Genetic Programming Neural Networks: A Powerful Bioinformatics Tool for Human Genetics

Appl Soft Comput. 2007 Jan;7(1):471-479. doi: 10.1016/j.asoc.2006.01.013.


The identification of genes that influence the risk of common, complex disease primarily through interactions with other genes and environmental factors remains a statistical and computational challenge in genetic epidemiology. This challenge is partly due to the limitations of parametric statistical methods for detecting genetic effects that are dependent solely or partially on interactions. We have previously introduced a genetic programming neural network (GPNN) as a method for optimizing the architecture of a neural network to improve the identification of genetic and gene-environment combinations associated with disease risk. Previous empirical studies suggest GPNN has excellent power for identifying gene-gene and gene-environment interactions.

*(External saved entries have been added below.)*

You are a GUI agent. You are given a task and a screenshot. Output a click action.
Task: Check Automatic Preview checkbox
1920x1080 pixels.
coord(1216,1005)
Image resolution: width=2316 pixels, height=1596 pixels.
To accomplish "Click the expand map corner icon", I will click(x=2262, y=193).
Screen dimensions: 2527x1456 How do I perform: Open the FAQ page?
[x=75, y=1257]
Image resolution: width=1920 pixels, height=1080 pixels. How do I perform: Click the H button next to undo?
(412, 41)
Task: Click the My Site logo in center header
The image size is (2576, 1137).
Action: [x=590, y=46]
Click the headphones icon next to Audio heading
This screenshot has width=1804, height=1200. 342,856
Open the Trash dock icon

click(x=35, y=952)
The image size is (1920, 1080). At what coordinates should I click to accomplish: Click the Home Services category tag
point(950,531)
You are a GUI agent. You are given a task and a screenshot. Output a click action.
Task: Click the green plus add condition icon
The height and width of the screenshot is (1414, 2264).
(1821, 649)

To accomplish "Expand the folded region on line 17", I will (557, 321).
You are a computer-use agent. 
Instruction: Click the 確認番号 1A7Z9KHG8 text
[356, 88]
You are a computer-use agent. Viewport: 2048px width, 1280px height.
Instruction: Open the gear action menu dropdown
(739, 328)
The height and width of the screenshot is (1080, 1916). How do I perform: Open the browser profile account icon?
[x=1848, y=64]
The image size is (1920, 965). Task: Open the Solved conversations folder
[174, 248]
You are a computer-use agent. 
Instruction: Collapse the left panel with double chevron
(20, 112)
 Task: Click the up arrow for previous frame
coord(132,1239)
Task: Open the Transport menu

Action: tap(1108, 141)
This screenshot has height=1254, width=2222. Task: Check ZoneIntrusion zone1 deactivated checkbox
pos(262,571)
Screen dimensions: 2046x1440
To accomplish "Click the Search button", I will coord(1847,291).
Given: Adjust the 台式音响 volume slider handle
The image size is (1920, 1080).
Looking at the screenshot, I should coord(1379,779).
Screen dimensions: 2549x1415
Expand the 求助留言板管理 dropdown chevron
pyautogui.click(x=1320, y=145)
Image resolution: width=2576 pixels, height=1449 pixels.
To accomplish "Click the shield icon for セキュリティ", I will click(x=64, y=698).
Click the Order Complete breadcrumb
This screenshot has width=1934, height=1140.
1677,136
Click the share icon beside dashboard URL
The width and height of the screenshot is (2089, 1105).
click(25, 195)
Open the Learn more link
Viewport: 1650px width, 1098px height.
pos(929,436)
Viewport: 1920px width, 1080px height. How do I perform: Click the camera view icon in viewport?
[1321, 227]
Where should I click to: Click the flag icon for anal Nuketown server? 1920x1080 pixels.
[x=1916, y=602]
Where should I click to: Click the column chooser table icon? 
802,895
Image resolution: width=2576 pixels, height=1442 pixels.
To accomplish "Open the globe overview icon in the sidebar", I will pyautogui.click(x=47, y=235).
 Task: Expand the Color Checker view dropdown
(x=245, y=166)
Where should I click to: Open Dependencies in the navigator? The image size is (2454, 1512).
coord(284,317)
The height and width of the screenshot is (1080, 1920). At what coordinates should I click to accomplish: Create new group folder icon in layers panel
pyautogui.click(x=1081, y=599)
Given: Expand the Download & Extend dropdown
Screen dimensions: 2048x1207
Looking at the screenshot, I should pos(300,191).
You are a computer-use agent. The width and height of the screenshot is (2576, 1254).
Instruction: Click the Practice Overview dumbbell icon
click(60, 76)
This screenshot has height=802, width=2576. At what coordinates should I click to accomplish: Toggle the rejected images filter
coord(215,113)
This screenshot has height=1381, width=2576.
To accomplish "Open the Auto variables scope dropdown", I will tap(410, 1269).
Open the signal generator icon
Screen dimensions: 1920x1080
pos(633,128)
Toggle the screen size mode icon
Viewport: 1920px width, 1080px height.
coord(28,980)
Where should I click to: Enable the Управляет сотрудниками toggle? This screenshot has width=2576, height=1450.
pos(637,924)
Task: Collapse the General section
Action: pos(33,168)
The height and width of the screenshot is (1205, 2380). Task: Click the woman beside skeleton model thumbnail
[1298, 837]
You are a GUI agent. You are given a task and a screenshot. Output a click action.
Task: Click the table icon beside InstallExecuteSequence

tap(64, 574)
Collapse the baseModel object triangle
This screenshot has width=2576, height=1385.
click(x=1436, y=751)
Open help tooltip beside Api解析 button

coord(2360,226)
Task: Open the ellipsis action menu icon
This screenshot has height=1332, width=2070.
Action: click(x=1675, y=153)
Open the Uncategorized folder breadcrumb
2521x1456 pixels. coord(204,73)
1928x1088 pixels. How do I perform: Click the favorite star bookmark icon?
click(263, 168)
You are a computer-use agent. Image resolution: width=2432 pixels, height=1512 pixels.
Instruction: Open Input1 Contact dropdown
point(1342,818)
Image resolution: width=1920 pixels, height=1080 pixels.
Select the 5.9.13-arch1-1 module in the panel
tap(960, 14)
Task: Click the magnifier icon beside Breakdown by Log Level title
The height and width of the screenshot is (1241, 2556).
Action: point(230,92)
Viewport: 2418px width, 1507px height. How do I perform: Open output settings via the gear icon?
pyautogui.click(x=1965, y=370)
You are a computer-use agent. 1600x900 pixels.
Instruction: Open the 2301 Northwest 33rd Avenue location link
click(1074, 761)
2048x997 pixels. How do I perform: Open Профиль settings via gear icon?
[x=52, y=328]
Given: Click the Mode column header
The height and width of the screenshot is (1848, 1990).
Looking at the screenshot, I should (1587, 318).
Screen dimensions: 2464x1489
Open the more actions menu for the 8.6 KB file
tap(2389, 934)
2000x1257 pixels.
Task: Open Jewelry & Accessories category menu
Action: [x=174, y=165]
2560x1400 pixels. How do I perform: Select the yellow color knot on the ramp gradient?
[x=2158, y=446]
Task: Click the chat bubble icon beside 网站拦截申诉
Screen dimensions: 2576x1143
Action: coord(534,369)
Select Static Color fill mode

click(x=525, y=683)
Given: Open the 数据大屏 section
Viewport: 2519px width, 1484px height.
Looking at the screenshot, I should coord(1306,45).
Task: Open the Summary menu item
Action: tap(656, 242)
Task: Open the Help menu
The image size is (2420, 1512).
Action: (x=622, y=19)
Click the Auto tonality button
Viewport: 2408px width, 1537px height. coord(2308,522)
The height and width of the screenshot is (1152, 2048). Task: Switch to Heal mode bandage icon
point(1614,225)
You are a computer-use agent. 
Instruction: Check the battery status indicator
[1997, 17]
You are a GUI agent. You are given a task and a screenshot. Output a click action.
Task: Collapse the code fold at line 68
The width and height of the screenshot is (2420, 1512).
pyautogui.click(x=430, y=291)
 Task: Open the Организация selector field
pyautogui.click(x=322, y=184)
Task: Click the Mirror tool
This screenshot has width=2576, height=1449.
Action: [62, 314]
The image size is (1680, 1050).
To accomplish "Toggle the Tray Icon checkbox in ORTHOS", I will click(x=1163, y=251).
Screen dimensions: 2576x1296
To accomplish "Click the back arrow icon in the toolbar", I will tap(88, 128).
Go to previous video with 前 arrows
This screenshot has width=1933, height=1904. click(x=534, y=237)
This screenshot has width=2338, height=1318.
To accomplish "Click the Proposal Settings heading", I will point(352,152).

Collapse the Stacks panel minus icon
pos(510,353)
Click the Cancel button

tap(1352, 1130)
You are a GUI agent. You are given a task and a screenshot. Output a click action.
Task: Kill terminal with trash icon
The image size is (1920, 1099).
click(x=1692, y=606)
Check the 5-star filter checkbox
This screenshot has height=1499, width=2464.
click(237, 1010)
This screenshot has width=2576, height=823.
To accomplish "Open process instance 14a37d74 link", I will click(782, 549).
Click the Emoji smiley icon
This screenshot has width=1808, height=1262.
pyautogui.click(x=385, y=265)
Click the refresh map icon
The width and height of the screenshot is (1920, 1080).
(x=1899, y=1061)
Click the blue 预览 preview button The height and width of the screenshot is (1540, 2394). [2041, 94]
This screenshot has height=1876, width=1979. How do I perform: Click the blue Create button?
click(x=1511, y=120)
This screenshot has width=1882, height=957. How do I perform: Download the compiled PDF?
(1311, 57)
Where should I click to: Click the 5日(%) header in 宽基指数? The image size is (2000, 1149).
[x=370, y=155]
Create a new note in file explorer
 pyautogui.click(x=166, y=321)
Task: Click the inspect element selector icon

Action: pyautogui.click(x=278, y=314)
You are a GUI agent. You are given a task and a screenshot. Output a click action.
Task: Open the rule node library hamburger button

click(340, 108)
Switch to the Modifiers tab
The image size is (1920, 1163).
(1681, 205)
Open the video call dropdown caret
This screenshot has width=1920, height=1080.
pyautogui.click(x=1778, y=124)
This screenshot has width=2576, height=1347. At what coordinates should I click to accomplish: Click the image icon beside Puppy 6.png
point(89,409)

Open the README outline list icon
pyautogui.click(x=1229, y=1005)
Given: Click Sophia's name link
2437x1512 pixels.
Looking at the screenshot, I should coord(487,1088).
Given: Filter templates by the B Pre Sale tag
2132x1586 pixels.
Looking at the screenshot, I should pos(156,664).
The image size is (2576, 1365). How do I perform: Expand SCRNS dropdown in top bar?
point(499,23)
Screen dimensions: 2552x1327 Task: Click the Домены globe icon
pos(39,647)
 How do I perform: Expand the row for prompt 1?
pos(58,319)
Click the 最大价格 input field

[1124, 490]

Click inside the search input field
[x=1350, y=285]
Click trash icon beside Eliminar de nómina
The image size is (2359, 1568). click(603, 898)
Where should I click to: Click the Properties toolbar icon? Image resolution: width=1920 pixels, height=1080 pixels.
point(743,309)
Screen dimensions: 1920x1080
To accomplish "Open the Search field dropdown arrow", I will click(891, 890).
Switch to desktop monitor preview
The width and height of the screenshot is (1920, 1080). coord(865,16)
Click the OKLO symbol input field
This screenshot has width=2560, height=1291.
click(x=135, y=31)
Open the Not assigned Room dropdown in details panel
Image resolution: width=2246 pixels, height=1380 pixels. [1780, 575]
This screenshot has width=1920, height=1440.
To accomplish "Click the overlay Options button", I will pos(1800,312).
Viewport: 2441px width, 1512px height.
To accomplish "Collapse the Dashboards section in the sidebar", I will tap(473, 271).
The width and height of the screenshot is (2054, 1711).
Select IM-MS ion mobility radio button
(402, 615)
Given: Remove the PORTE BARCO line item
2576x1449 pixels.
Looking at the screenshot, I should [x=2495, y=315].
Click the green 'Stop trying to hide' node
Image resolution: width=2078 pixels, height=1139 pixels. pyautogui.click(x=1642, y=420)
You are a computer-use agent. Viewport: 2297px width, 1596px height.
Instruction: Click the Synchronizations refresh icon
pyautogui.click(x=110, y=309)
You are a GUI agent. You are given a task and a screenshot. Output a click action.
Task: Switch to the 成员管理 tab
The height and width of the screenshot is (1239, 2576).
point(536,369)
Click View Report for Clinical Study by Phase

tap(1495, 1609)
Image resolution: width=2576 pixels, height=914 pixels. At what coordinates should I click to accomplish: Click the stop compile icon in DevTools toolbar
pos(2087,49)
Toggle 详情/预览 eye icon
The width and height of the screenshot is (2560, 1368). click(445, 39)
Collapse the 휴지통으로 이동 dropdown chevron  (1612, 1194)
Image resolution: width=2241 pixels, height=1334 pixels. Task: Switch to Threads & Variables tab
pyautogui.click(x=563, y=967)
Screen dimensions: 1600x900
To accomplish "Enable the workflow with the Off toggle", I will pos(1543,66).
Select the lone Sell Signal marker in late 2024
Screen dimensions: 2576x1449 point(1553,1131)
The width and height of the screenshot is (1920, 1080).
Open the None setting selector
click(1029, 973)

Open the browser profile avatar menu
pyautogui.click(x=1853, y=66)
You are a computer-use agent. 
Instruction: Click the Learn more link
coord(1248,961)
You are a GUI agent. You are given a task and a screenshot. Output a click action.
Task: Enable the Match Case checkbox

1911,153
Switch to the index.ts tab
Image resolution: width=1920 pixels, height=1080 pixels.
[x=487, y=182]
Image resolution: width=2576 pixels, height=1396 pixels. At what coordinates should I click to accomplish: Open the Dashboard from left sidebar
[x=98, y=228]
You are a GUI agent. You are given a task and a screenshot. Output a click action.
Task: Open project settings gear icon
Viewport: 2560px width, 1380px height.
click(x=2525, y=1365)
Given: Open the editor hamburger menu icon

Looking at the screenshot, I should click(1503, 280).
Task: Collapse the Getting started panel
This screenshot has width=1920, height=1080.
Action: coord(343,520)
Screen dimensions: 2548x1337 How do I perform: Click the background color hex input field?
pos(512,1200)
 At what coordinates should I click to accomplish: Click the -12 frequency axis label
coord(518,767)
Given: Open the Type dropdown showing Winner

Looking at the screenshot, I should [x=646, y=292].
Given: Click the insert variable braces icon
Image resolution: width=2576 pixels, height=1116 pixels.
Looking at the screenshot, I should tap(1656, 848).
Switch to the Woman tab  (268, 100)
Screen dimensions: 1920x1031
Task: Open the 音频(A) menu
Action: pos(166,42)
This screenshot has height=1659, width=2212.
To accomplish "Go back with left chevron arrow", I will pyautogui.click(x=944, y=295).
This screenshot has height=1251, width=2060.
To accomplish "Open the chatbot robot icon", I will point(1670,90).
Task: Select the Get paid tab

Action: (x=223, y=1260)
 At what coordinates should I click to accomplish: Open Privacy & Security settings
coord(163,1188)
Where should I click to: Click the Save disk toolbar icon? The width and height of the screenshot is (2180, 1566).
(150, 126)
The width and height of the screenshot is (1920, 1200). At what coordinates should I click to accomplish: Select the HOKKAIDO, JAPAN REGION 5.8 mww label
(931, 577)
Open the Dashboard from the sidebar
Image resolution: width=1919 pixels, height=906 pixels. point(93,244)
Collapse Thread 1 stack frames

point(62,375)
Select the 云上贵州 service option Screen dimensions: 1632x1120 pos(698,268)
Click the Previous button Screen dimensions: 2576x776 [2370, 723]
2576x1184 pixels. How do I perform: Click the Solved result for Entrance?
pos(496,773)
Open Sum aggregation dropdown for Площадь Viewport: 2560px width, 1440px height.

The goal of this study was to compare the power of GPNN to stepwise logistic regression (SLR) and classification and regression trees (CART) for identifying gene-gene and gene-environment interactions. SLR and CART are standard methods of analysis for genetic association studies. Using simulated data, we show that GPNN has higher power to identify gene-gene and gene-environment interactions than SLR and CART. These results indicate that GPNN may be a useful pattern recognition approach for detecting gene-gene and gene-environment interactions in studies of human disease.